The Surprising Ways Your Mind Influences Your Health
Your mind is not separate from your physiology, and changing your mindset in various ways can lead to a happier, healthier life. When we open our minds to this idea of mind-body unity, new possibilities for controlling our health become real.
In one mind-blowing study, Harvard researcher Ellen Langer had people with type 2 diabetes play video games while checking a clock every 15 minutes. Unbeknownst to the participants, some clocks ran on time, while others ran either twice as fast or twice as slow.
Based on blood readings, those whose clocks ran faster (who believed more time had passed) had lower blood sugar levels than any other participants—meaning, they were using up energy faster than people in groups with slower clocks. The participants’ perception of time affected their energy consumption more than the actual time that had passed!
Despite these kinds of findings, the effects of our minds on our bodies are often called a “placebo effect” in research and dismissed as irrelevant, says Langer. In fact, she argues, many studies find that a placebo is as effective or outperforms a drug, but those studies are rarely published. This makes it hard to understand and harness a placebo’s potential for healing. “What we should be learning from these studies is not that a particular drug is ineffective but rather how effective the placebo may have been,” she writes.
In other words, expectations matter.
What all this means for our lives is a bit tricky.

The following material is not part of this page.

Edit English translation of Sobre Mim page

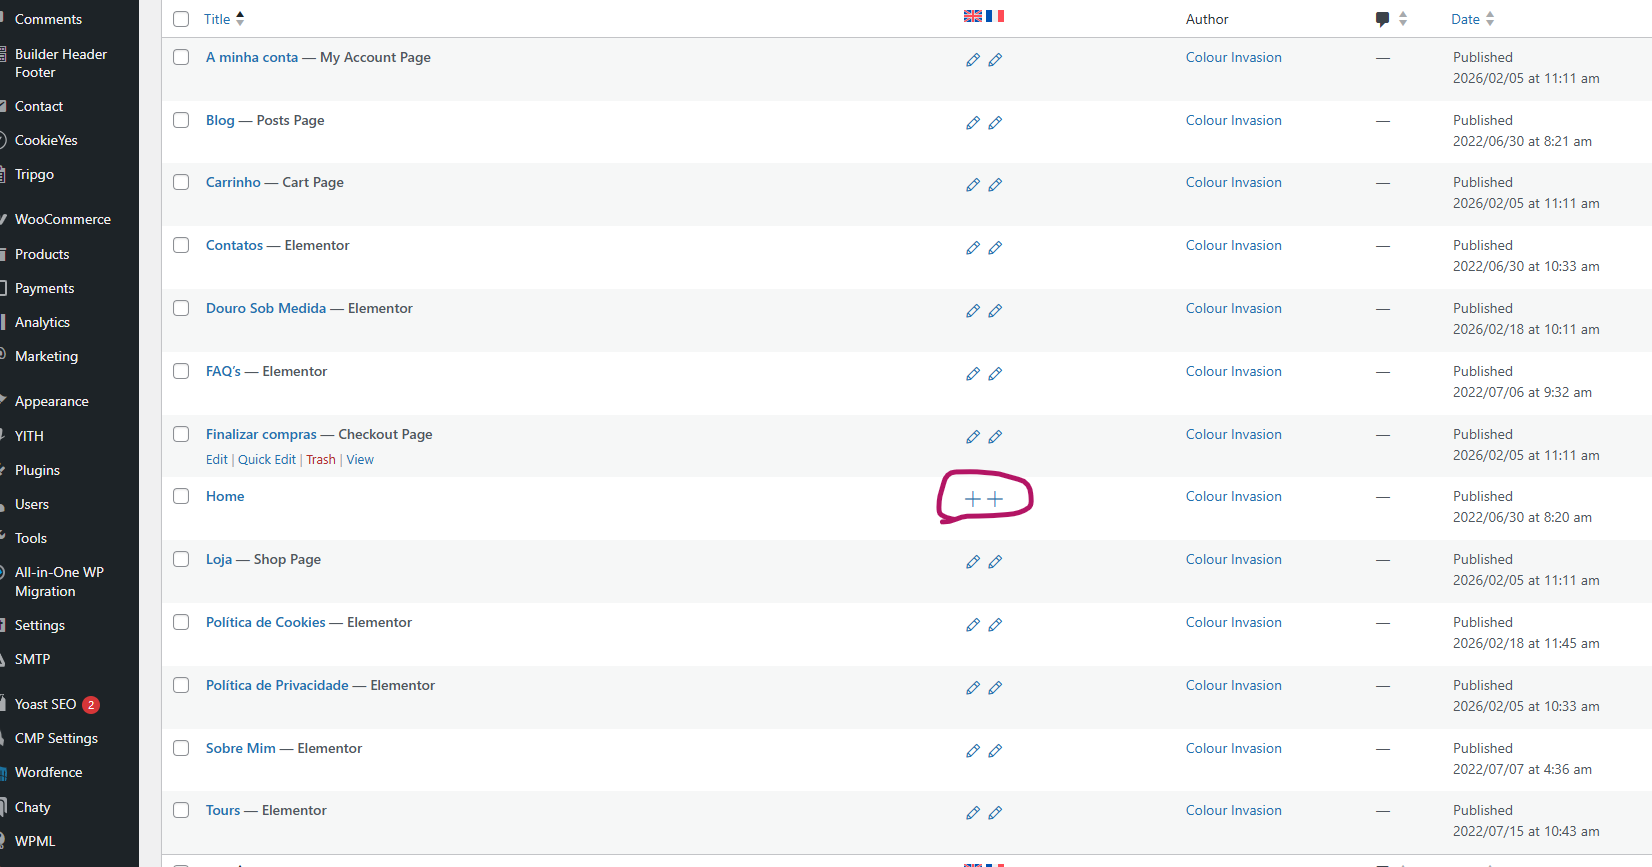[x=972, y=751]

Langer isn’t suggesting we abandon all medical research and start healing ourselves with our minds alone. But she does think we can use the power of our minds to change our health and well-being in ways that are mostly untapped.
Langer also cautions us to be more mindful of our everyday experiences. She doesn’t mean meditate more—she wants us to notice variations in our state of being. If we pay attention to how we feel, moment to moment, we can break out of rigid, fixed beliefs that we are sick or damaged and notice the moments when we feel happy, healthy, or pain-free.
How to Harness the Power of Your Mind
How can you use your mind to help yourself? To start, she suggests adhering to a few basic principles:
- Question authority
- Recognize that what counts as “risky” is different from person to person.
- Approach predictions with skepticism.
- Understand how our choices are never completely “right” or “wrong.”
- Avoid social comparisons or ranking yourself. This is never good for our health or happiness.
As Langer notes, “When we make these shifts in our thinking, our relationships with others and ourselves improve, and our stress lessens, all in the service of improving our health.”
“Once we recognize that mindless decisions from the past are limiting us, there is little stopping us from redesigning the world to better fit our current needs rather than using yesterday to determine today and tomorrow,” she writes.